Although the DeKalb Sycamore Area Transportation Study has been working to create a plan to integrate TransVAC’s Green and Blue lines with Northern Illinois University’s Huskie Line, several riders offered positive reactions to public transportation in DeKalb while riding the Green Line on Monday morning.
Mike Crowley said he does not use the buses that often, since he usually rides a bicycle, but his experience with the Green Line has been good.
“It gets me home on time,” Crowley said. “As far as I know, it’s all good, and I’ve never had problems with it.”
The transit consolidation plan was discussed during the DeKalb City Council’s Feb. 26 Committee of the Whole meeting, during which city officials claimed the consolidation could significantly increase the amount of state and federal grant funding available for the city’s public transit.
NIU’s Huskie Line currently receives no state or federal funding toward capital or operating expenses, while TransVAC receives some grant funding that is combined with private donations raised by VAC.
Criticisms are few and far between, said Paul LaLonde, Voluntary Action Center assistant executive director, but weekend access has been a problem, since only the Huskie Line operates on Saturday and Sunday.

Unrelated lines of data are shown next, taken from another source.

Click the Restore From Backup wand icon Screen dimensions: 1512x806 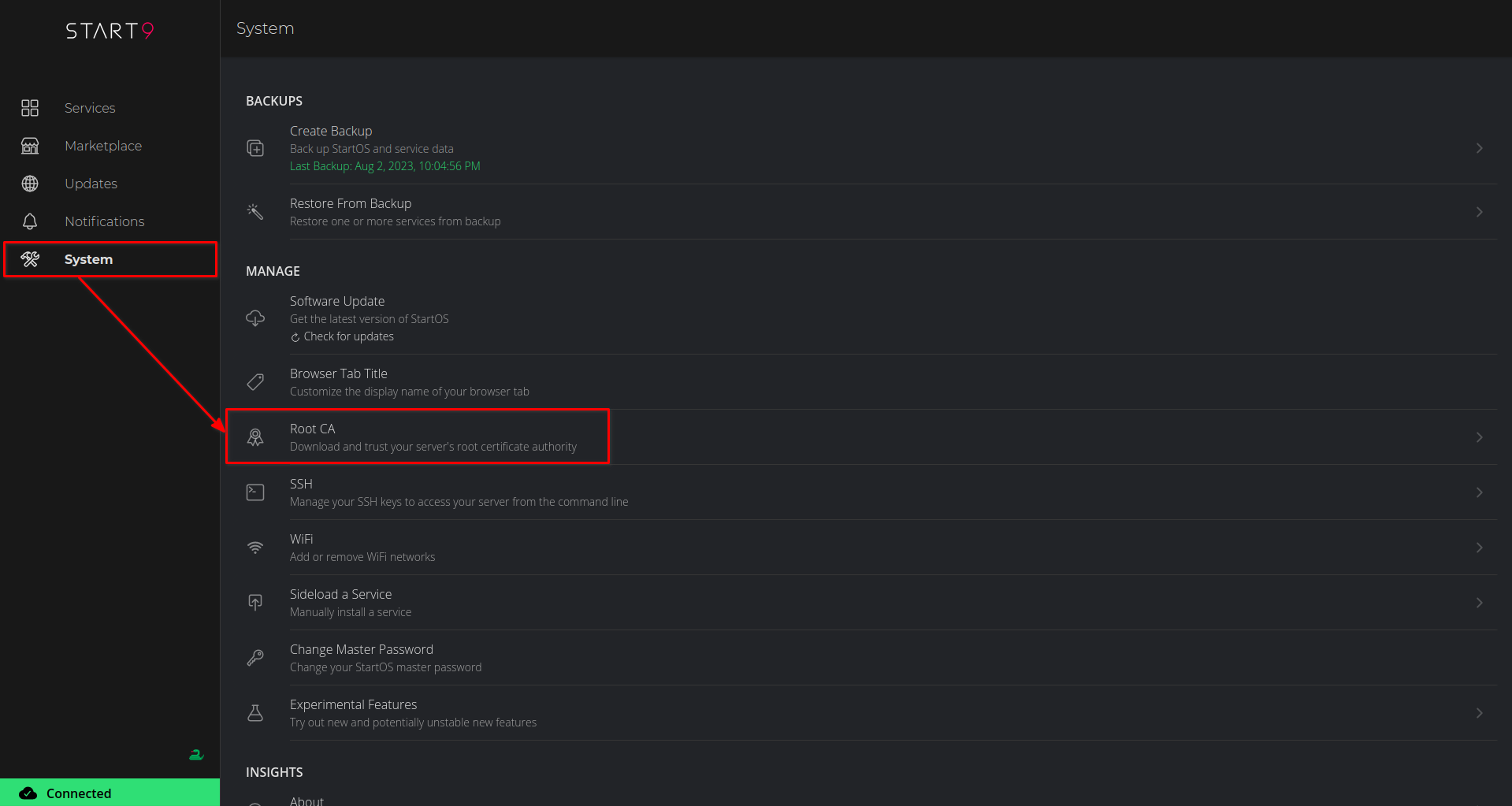(x=255, y=211)
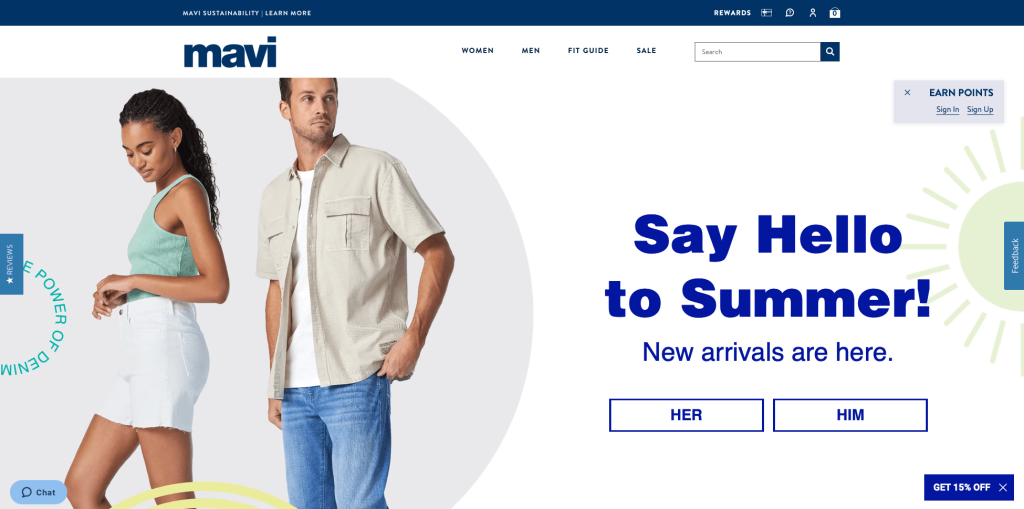Image resolution: width=1024 pixels, height=509 pixels.
Task: Open the account profile icon
Action: tap(812, 12)
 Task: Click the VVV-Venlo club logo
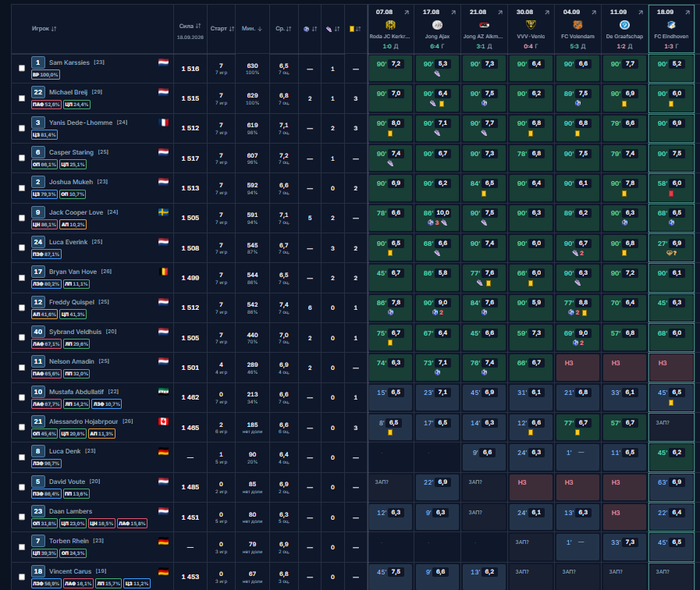531,25
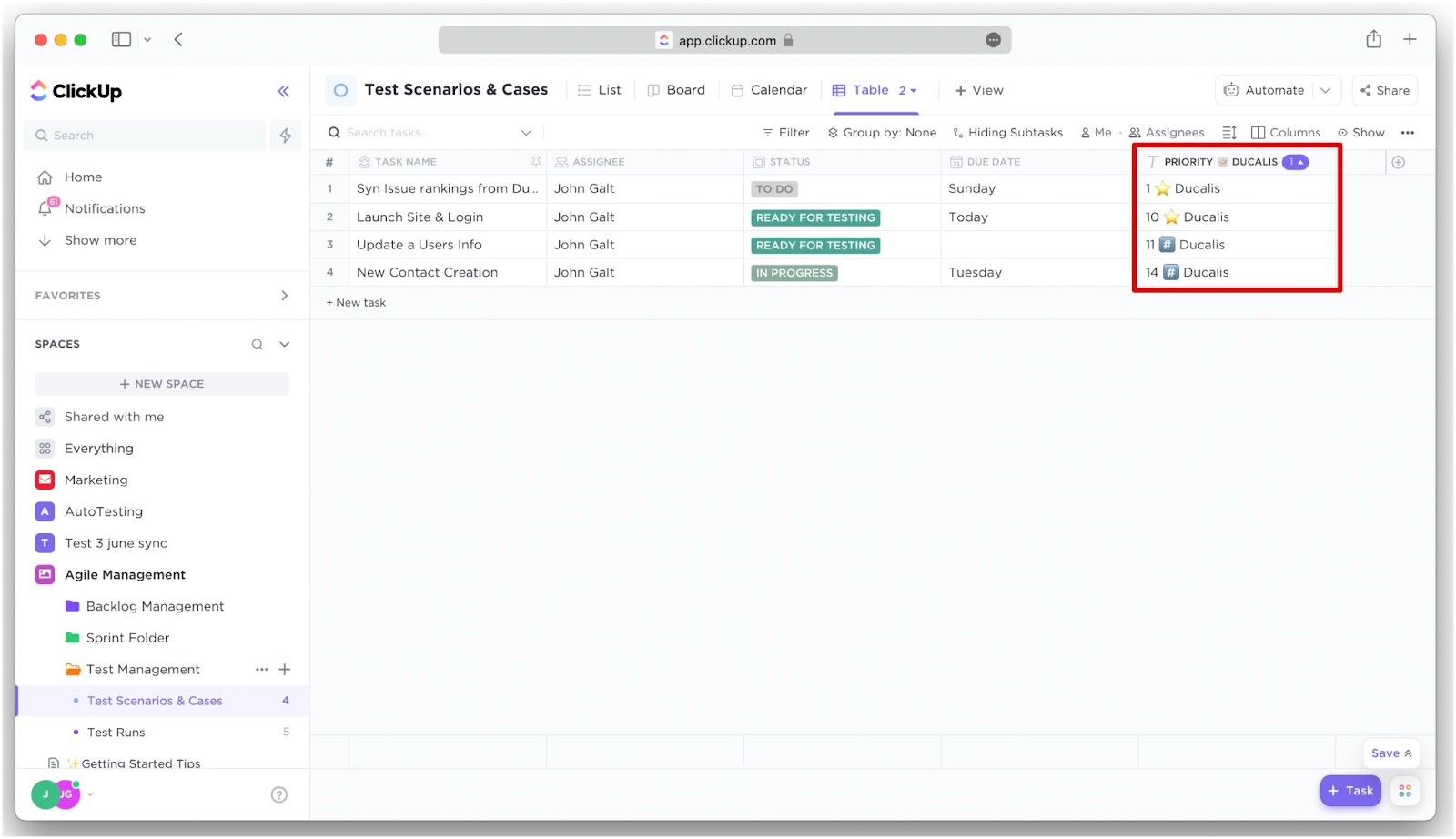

“Generally, people are very happy that the service is there, but that’s not to say that the service is perfect,” LaLonde said. “We wouldn’t be here if it was.”
Angel Padilla of DeKalb said if TransVAC lines ran on the weekend, it would be a big help for him, but he has been pleased with the service. Padilla mentioned one incident in which he was trying to get on a Sycamore Blue Line bus at night, but the driver did not see him until he pulled away, so he circled the block and picked Padilla up.
“I’d like another Blue Line bus that could run after a certain time,” Padilla said.
Shanelle Simoneaux of DeKalb rides the bus periodically and said she thinks the Green Line is fine the way it is, but if service could be extended to the weekend, it would be perfect for her.
LaLonde said consolidation has been a long time coming and is thankful for DSATS, the cities of DeKalb and Sycamore and NIU for collaborating.
“As the demands of the people are changing, we are trying to change with that and take a more proactive approach,” LaLonde said. “Overall, the end goal of this project is to create a public transit system that not only serves the city of DeKalb or student ridership, but can meet all needs simultaneously.”
LaLonde said the most frequent complaint he hears is how long certain routes take, particularly in recent years because of growing demands.
“What was able to be done in 45 minutes pretty easily is now taking over an hour, based on the sheer ridership that we have seen,” LaLonde said. “Time is definitely one of the biggest challenges.”
One limitation Huskie Line has is that it primarily stays on fixed routes and has limited service when school is not in session. TransVAC, on the other hand, offers deviated route services and demand response.
To aid in the establishment of the consolidation program, the city has hired transit consultant Bob Bourne to act as a transit consolidation coordinator for a year.